It varies depending upon your miter gauge. I recommend placing your miter gauge on the table and look at bit clearance. Figure the largest bit you'll need to use it with and give yourself clearance for safety.

Some miter gauges are wider than others. I have 2 Deltas of different widths.



Melvin said:


> How far from the router to place the miter track and the fence t-tracks.
> Melvin


----------



## jschaben (Jun 21, 2009)

Just for reference, this is what Rockler requires for their box joint jig:

*"For compatibility, the near edge of your table's miter track must be between 4-1/2" and 6-1/4" from the center of the bit." *


----------



## BigJimAK (Mar 13, 2009)

Good info, John!


----------



## anotherBob (Oct 28, 2009)

bobj3 said:


> Hi Bob
> 
> Thanks, they are buddies  they hold the stock down and to the fence with one device..no need to get your fingers anywhere around the bits,one push block does all the work..
> 
> ...


Thanks! I really like the idea of mandating distance between the bit and fingers. I've used skateboard wheels as rolling hold-downs in the past, but like you said, that lacked one way tracking/anti kickback.

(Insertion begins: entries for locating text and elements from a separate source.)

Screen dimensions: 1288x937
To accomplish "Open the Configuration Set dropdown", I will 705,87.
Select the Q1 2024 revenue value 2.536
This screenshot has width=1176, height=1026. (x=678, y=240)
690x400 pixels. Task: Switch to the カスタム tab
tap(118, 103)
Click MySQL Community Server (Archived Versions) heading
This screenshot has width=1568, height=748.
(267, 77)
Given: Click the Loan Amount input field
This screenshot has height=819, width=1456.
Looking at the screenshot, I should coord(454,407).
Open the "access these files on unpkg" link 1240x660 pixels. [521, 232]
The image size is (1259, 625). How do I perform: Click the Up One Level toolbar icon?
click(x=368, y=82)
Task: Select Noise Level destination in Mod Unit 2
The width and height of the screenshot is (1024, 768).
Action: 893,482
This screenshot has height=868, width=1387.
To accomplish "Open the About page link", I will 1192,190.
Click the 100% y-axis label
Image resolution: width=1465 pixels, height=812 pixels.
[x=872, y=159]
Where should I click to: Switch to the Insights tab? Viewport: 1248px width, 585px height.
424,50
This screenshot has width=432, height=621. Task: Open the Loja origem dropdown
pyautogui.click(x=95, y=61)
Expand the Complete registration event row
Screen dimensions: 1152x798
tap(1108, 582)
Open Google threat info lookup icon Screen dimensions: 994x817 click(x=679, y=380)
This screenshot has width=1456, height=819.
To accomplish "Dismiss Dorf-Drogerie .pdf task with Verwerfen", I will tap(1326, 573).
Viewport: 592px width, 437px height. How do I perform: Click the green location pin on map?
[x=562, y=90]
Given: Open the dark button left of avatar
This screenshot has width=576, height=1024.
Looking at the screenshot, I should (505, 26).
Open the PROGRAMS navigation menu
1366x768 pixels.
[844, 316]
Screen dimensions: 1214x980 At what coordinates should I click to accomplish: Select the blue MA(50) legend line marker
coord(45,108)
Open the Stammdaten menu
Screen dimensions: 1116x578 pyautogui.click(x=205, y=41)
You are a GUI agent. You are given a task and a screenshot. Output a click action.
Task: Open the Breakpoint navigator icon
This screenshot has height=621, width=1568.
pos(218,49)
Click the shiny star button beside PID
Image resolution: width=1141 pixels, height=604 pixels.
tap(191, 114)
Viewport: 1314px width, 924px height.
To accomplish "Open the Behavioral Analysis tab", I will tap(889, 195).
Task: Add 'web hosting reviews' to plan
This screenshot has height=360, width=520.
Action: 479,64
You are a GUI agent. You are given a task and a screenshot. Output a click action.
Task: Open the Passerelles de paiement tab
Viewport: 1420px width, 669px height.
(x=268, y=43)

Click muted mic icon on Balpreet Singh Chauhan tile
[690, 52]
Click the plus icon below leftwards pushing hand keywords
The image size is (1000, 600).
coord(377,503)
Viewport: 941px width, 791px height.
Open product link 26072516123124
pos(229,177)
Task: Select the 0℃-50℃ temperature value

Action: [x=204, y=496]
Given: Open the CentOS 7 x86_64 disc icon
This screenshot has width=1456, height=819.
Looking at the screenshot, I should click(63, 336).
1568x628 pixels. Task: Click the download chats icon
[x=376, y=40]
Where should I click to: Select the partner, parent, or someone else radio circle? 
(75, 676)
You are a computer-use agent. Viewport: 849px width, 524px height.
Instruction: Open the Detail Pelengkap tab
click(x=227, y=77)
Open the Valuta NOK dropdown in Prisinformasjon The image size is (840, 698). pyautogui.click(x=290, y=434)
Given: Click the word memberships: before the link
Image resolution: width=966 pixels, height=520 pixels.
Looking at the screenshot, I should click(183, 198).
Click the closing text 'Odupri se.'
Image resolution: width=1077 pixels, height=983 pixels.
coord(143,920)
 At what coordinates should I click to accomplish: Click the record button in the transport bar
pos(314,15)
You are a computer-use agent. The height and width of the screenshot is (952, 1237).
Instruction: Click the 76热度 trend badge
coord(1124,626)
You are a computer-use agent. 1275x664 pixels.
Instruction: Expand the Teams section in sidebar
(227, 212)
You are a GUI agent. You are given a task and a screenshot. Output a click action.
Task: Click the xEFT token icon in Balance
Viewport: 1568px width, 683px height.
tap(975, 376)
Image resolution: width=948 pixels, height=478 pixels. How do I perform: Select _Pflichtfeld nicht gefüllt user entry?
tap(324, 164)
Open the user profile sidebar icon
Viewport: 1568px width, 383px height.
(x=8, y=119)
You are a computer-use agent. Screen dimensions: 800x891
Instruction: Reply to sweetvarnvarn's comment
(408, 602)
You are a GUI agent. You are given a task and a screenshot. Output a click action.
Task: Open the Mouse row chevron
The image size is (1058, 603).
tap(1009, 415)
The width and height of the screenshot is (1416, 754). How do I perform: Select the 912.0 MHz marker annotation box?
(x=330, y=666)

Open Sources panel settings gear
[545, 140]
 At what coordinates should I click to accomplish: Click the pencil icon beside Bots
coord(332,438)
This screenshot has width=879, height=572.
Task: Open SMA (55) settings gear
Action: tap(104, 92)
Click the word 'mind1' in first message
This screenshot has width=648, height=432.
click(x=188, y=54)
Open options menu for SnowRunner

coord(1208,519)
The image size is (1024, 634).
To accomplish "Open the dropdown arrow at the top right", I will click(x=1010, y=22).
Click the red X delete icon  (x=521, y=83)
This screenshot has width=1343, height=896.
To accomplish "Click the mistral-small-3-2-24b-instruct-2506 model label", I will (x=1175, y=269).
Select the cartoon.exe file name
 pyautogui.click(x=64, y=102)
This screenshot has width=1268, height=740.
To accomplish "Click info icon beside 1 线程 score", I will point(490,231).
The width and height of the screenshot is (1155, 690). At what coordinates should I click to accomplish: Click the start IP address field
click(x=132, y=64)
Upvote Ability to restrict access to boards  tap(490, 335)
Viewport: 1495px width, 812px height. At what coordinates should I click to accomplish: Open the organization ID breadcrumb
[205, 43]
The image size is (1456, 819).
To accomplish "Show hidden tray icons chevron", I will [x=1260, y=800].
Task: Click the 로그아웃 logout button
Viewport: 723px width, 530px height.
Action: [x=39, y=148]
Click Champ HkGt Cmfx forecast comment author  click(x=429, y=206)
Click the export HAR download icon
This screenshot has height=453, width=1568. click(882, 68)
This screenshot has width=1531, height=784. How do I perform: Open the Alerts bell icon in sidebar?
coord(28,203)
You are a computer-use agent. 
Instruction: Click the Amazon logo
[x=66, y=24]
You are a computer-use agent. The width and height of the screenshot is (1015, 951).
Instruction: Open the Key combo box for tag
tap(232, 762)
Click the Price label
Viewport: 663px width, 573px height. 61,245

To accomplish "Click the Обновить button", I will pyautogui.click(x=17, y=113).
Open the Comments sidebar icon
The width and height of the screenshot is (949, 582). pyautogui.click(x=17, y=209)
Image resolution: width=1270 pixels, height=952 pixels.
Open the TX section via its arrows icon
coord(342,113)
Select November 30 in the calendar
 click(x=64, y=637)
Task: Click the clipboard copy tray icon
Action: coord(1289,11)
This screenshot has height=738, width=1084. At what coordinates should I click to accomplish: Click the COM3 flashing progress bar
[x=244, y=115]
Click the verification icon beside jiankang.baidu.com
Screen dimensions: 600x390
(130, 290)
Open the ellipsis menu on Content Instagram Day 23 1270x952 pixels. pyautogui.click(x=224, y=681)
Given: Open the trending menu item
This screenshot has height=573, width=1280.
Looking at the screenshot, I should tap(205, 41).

Just went to the Feather wheels site... gotta say... they look pretty nice too. Then I saw a link to their Build it yourself Drum Sander, that looks pretty sweet too. Know anything about it? Sure looks like it beats the heck out of my home made thickness sander using an oscillating spindle sander and spring loaded bent J-roller. 

Thanks again, you sure are a one-man-walking-encyclopedia with this stuff.


----------